IBM / data-prep-kit

Open source project for data preparation of LLM application builders
https://ibm.github.io/data-prep-kit/
Apache License 2.0
307 stars 134 forks source link

[Feature] improve parameters for crawl function for DPK-Connector #779

Closed sujee closed 1 week ago

sujee commented 2 weeks ago

Search before asking

Component

Other

Feature

crawl([MY_CONFIG.CRAWL_URL_BASE], 
          on_downloaded,  
          user_agent=user_agent, 
          depth_limit = MY_CONFIG.CRAWL_MAX_DEPTH, 
          path_focus = True, 
          download_limit = MY_CONFIG.CRAWL_MAX_DOWNLOADS)

sample code : https://github.com/sujee/data-prep-kit/blob/html-processing-1/examples/notebooks/html-processing/1_download_site.ipynb

Are you willing to submit a PR?

sujee commented 2 weeks ago

CC : @Qiragg

touma-I commented 2 weeks ago

@Qiragg @hmtbr Let's discuss this in context of other requirements we are aware of. I am not sure we want to do what @sujee is asking for but open to suggestions how we can reconcile various requirements

hmtbr commented 2 weeks ago

@touma-I

crawl function should take download directory location

The data-prep-connector is intended to work without any persistent layer. Introducing this would be against the design.

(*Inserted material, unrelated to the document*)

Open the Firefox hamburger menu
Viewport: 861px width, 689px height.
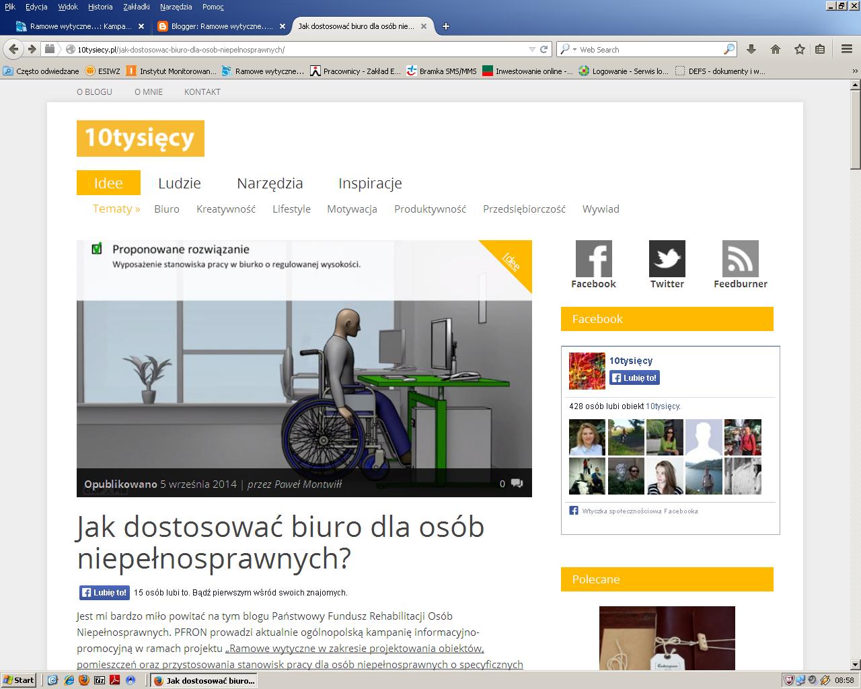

arguments like depth_limit , download_limit should be made available to callback function on_downloaded

I'm not sure why this is required. These static values can be embedded inside the callback function in defining it. Implementing this would just introduce redundancy into our library.

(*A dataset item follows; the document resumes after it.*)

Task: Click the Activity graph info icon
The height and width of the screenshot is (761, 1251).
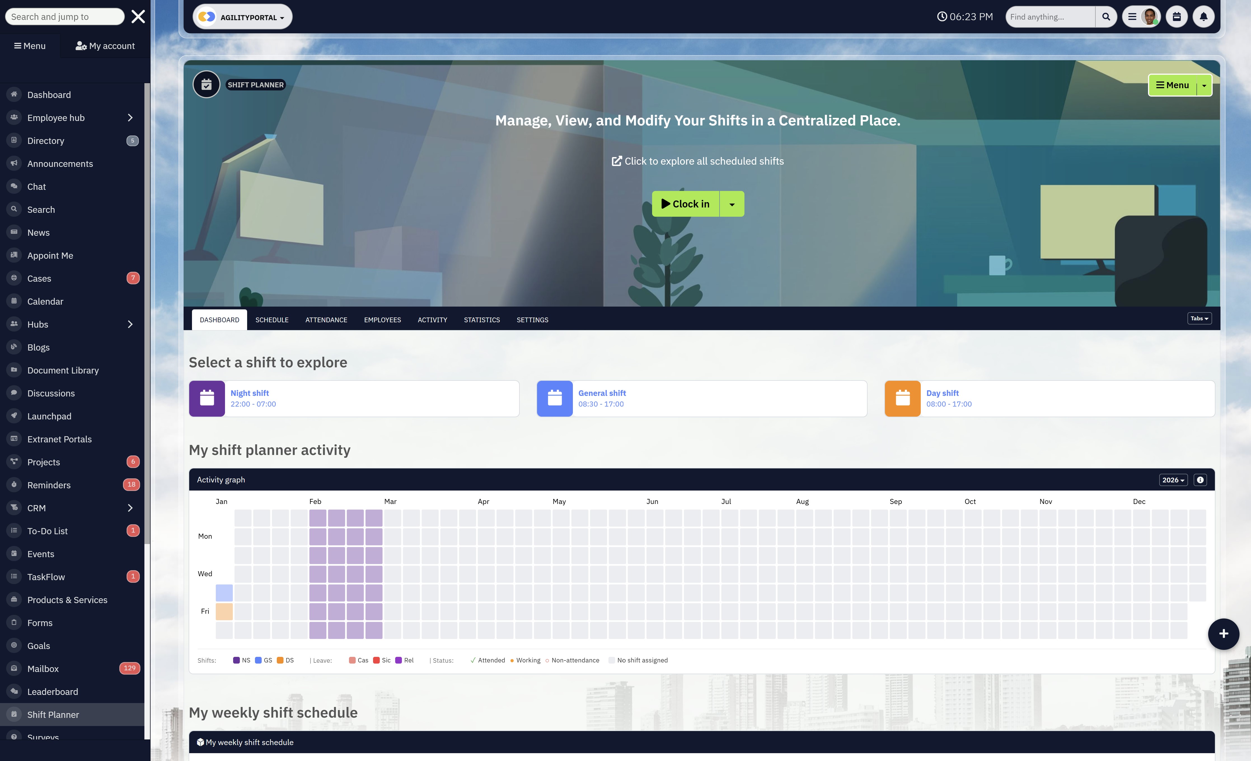Action: click(x=1200, y=480)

touma-I commented 1 week ago

@sujee @Bytes-Explorer I will be closing this issue with no action. We need to decide at some point if we want to expose the crawl function to the notebook users. I don't think it is a good idea for now.

touma-I commented 1 week ago

the crawl function is not one we thought to expose to the notebook users. We will revisit this at some future time.